Once it's shown you can still use scripts you have to find another spurious angle.
You can call script snippets, but they are not allowed to do the same as init scripts did, including calling each other, detaching, or prompting. You're shoehorned into the limited context of systemd.
Why have loads of duplicated code in all those scripts? They all do basically the same thing.
The answer is in your one word "basically". There is a word for "95% the same", and that's "different". There's another word for not dealing correctly with the 5%, and that's "broken".
So what do you do to monitor those services started by the scripts? Manually watch them or add another binary to watch and restart them?
When something needs to know the status, it calls the start/stop script with a "status" parameter. And for most jobs, you don't need to monitor anything. Some tasks are one-time jobs, and others are monitored from the outside.
And if there needs to be a watchdog, you use an actual watchdog. One that fits the task at hand, not one that can't handle special requirements. One that's capable of things like asking "is the master up?", and not just "am I up?". One that's capable of negotiating with neighbors on who should propagate to become a master. One that isn't interested in whether a process is present, but whether a service is present. One that allows for systems to have different runtime configurations. including dynamic changes, like ensuring services are not running, but present and configured to start when needed. Like adding/removing services without requiring a reboot.
The great thing about init scrpts is that they give you the freedom.

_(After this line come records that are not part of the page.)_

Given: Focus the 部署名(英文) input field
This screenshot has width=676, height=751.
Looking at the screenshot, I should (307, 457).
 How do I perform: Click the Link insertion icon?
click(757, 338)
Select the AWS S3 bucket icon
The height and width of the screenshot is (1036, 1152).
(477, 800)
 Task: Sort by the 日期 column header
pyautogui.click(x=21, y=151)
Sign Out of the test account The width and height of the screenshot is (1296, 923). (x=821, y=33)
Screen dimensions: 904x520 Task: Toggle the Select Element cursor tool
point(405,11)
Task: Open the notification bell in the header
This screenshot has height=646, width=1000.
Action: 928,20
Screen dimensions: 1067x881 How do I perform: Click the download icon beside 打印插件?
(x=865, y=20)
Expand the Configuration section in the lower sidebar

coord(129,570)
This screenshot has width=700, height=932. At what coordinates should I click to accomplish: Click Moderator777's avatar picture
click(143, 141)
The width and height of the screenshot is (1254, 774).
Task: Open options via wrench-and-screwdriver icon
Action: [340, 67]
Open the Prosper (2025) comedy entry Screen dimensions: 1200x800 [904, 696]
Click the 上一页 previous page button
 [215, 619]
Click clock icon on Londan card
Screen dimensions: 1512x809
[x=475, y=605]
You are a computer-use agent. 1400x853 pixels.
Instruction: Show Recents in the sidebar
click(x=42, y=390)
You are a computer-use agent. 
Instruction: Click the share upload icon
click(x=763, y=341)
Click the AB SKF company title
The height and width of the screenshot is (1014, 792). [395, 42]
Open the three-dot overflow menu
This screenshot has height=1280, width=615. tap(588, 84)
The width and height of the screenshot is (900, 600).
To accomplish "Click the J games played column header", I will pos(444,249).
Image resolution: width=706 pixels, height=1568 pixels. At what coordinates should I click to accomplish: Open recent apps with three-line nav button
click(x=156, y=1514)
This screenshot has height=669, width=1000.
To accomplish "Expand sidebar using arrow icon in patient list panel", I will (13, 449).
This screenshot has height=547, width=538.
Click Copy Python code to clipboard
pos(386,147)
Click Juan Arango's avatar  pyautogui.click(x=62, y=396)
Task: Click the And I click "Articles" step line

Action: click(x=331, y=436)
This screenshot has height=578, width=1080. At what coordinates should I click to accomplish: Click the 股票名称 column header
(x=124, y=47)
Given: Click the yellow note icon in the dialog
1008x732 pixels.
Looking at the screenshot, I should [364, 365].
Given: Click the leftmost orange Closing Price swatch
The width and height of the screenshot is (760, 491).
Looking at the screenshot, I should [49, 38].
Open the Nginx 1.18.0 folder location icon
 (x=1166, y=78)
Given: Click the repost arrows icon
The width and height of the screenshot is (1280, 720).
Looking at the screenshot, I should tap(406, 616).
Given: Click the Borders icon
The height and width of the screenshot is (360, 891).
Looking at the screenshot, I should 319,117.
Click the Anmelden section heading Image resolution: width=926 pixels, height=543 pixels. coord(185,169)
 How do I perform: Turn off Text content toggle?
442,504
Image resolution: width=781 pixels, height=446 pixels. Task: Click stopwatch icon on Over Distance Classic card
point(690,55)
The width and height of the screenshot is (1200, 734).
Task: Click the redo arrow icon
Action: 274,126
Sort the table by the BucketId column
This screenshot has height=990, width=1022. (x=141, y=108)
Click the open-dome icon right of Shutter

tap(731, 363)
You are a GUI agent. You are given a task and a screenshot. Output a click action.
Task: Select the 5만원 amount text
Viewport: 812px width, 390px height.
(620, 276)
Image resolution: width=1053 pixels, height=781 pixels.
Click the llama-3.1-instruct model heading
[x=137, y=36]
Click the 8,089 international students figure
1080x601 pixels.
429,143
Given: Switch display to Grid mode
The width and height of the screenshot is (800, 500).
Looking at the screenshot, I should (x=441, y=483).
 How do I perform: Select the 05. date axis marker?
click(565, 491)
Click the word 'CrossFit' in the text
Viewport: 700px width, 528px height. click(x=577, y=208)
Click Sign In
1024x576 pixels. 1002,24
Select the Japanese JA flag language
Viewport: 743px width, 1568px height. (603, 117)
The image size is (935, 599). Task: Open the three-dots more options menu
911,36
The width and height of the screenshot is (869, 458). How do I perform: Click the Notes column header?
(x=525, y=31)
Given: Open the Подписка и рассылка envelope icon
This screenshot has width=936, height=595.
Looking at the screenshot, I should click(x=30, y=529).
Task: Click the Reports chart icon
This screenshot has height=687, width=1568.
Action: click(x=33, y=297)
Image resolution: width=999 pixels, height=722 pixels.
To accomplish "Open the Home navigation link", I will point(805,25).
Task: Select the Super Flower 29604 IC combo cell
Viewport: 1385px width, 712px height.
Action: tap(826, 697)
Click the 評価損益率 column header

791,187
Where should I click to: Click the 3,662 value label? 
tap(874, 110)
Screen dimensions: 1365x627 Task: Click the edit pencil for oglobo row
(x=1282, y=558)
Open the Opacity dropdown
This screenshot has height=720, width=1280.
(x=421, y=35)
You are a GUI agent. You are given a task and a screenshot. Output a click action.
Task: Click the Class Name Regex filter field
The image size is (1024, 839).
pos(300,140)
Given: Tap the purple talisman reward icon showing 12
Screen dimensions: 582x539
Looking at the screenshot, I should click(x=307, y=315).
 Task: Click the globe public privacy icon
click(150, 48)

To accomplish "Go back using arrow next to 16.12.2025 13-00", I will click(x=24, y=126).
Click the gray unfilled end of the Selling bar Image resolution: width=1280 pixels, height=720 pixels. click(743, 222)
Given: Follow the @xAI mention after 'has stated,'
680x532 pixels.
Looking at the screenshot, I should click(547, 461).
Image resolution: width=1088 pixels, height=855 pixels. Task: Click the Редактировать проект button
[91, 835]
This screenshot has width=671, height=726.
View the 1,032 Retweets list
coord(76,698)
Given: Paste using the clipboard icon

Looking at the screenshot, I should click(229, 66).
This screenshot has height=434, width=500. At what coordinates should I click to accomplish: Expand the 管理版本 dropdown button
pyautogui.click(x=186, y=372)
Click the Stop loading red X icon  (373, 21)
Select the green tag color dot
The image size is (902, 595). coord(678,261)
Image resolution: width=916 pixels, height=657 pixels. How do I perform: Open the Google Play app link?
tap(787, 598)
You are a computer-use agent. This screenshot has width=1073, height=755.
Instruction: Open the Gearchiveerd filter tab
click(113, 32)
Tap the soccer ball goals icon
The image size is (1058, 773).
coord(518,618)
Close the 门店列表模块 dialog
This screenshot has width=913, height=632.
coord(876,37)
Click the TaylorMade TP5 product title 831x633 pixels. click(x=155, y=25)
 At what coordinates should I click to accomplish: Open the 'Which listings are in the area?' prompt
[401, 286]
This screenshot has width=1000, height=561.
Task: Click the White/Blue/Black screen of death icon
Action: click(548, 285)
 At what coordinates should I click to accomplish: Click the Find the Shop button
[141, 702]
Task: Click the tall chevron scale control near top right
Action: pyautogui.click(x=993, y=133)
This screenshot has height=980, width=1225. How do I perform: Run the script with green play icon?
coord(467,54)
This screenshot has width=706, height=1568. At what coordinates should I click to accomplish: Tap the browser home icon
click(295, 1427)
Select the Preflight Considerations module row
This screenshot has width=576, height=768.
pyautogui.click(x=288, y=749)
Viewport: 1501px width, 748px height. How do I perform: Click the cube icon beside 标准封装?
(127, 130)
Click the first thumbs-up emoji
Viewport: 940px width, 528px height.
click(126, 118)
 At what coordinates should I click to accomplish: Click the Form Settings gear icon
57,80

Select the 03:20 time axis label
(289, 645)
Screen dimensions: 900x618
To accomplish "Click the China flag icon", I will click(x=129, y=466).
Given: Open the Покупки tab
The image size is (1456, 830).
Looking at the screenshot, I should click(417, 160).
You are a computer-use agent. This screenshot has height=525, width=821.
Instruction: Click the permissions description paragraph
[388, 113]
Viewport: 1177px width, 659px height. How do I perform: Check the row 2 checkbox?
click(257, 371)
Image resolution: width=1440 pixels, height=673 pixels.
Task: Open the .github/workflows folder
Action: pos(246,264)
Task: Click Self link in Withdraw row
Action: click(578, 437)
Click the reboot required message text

Computing is all about automation, nothing wrong in getting the OS service management More automated.
You got that too wrong. What matters the most to businesses are reliability and costs. Whether that is achieved through minions or hardware or licenses is irrelevant.
Automation is only good if it can be relied on. And when the unexpected happens, as it is wont to, that it can be troubleshot and repaired with a minimum of impact.
If it means a week of production downtime when things go wrong, because nobody can troubleshoot and fix what's wrong, it's not a benefit.
A good sysadmin plans for the unexpected. Not just for sunshine days, or things that can be anticipated. Sure, plan for that too, but don't rely on it. Things will go pear shaped, and that's when you need a human to be able to troubleshoot and fix things, with a minimum of impact to the customer. Who, quite frankly, doesn't give a damn about automation and other methods, but whether the product is available, and how long it will take to fix it when it isn't. Not how. That's the domain of the sysadmin.
And the experienced sysadmin says loud and clear that systemd is utter shite, that puts all the eggs in one basket, adds restrictions, and is too abstracted to troubleshoot in any meaningful way when things go wrong.
I see systems set up by other admins that have important jobs started through at, cron or even remote runners, to avoid systemd, and regain control. Even a /dev2 system that avoids systemd-udev trampling all over the place like an elephant in a china factory. I cannot blame them one bit.